It would be “logical” for the National Nuclear Security Administration (NNSA) to take over as landlord of the Savannah River Site in Aiken, S.C., “at some point,” the site’s top federal manager told attendees of a local group’s breakfast meeting Wednesday.
Savannah River Site Manager Michael Budney’s remarks before the Citizens for Nuclear Technology Awareness in Aiken, first reported by the local Aiken Standard, were confirmed by a Department of Energy spokesperson in South Carolina.
Budney spoke a day after DoE’s Office of Environmental Management, which funds the two main contracts at Savannah River, released a draft solicitation for a roughly $15-billion, 10-year site-management contract that would essential preserve the status quo under which the cleanup office is the site’s landlord. The final solicitation is scheduled to drop in January.
The NNSA has a long-term need for chemical separations and tritium processing facilities such as those at, and planned for, the Savannah River Site. The Aiken campus is the only place in the country where the semiautonomous DoE agency can process the tritium it needs to keep aging U.S. thermonuclear weapons at their intended level of explosive power.
In June, NNSA Administrator Lisa Gordon-Hagerty floated the idea of the agency taking ownership of Savannah River Site from the Environmental Management office as part of a far-ranging review of the NNSA’s mission in South Carolina. The review, which is also looking at moving the tritium mission out of state to a location such as the Y-12 National Security Complex in Oak Ridge, Tenn., is slated to wrap up in mid-December.
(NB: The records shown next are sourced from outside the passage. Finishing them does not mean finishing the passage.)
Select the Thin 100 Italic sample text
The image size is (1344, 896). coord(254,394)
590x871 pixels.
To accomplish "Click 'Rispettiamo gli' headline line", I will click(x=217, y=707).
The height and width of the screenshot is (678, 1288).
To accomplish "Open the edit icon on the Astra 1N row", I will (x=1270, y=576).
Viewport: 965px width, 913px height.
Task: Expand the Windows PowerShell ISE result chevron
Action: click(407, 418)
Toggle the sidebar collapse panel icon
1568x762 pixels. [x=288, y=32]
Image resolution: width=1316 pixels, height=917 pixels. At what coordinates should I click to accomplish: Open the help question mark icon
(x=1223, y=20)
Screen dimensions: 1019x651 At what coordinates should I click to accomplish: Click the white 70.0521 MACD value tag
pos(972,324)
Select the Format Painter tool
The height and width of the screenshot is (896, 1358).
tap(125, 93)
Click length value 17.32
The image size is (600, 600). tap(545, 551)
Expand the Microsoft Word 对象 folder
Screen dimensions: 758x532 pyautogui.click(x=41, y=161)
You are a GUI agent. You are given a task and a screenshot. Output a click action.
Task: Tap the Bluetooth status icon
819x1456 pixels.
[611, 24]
On Wednesday, the DoE spokesperson said Budney — who became site manager March 1 — did not intend to imply a timetable for transferring responsibility for Savannah River Site to the NNSA.
That work is performed under the Environmental Management-owned site-management contract, which is currently held by the Fluor [FLR]-led Savannah River Nuclear Solutions. The NNSA funds the tritium mission.
In its most recent Savannah River Site Liquid Waste System Plan, published in 2016, DoE estimated it would take until the early 2040s to finish cleaning up liquid waste left over from Cold War-era plutonium processing. The Environmental Management office handles that operation under a contract separate from the site-management contract.